The Amph activated LGC-55 receptors are chloride channels belonging to the cys-loop ligand-gated channel super family, which includes the 5-HT3, GABAA and glycine receptors. The apparent affinity of Amph for the LGC-55 (K = 150µM) is lower than the endogenous ligand tyramine (K = 4µM) or β-phenylethylamine (βPEA) (K = 9µM)., Our in vitro experiments show that the endogenous trace amine βPEA, like Amph, increases extracellular DA via a DAT dependent manner, however, βPEA is more effective at activating LGC-55 as it induces larger currents and generates stronger SWIP behaviors than Amph. The observation that the LGC-55 is strongly activated by βPEA and relatively poorly activated by Amph suggests that βPEA and Amph could act as full and partial LGC-55 agonists, respectively. Interestingly, both our in vitro and in vivo data demonstrate that Amph potentiates the activation of the LGC-55 by βPEA. This intriguing finding suggests that Amph and βPEA bind separate sites on LGC-55. The phenomenon of channel potentiation has been reported for several other members of the cys-loop family. For example, the GABAA and glycine receptors are potentiated by benzodiazepines and alcohol, respectively. The ability of Amph to enhance LGC-55 channel activation by endogenous amines is likely to have important physiological consequences if LGC-55 homologs exist in humans. In fact, because neuronal excitability is rapidly achieved by fine-tuning of the membrane potential, the activation of a chloride conductance would cause hyperpolarization which ultimately results in an inhibitory effect in the LGC-55 expressing cells. Therefore, the LGC-55 might have an important role in regulating neuronal transmission.

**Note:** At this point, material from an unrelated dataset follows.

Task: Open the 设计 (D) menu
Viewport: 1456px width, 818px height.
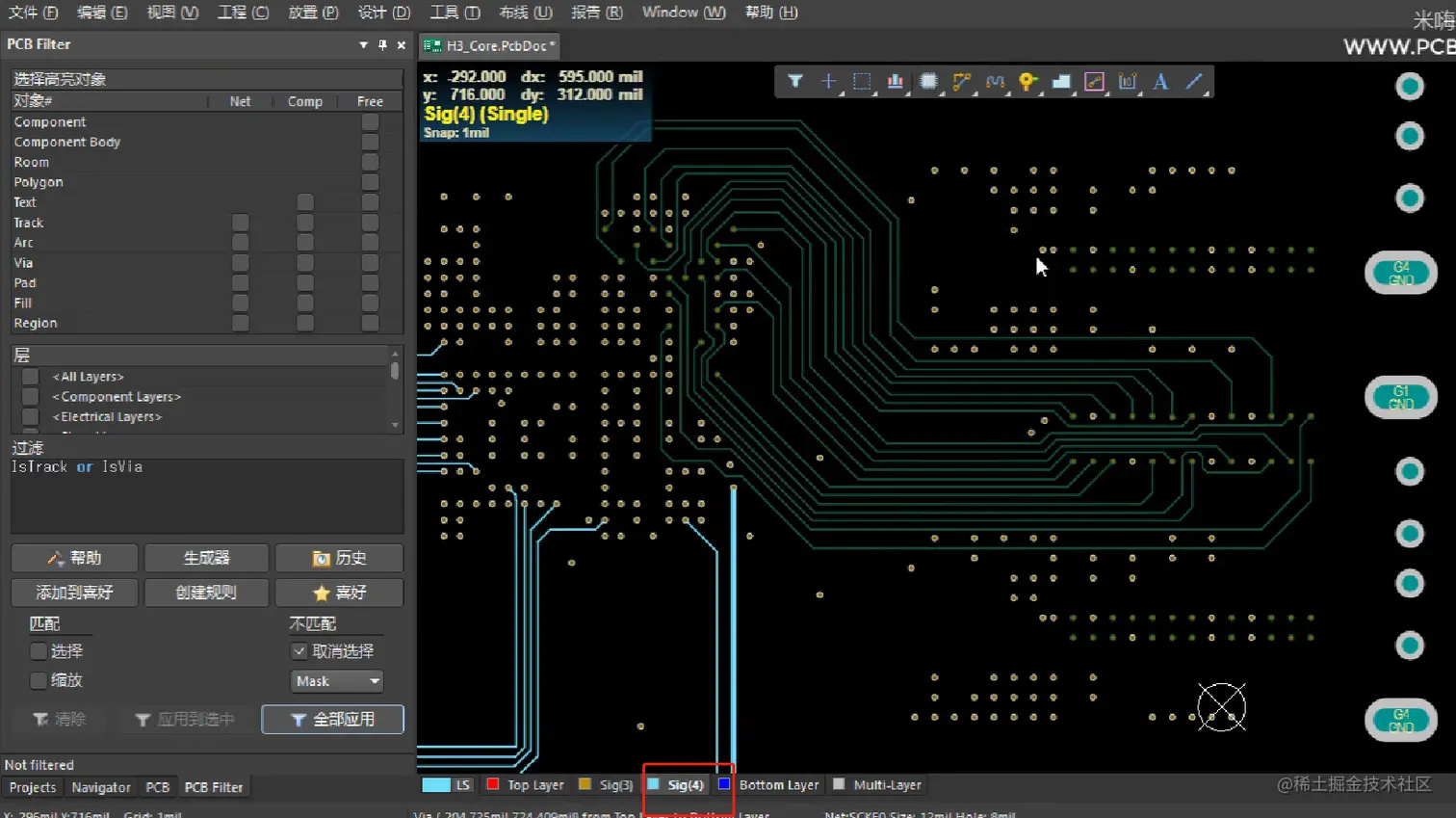Action: coord(383,13)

Although LGC-55 homologs have not yet been identified in mammals, the existence of amine-gated channels in mammals has been suggested given the finding that histamine generates fast IPSPs in the brain through the activation of an as-of-yet unidentified chloride channel. Moreover, our analysis of the human protein database uncovered four orphan proteins that share 30-45% identity with LGC-55 receptors suggesting these proteins may be functionally homologous to LGC-55 and constitute new molecular targets for therapeutic intervention in Amph addiction.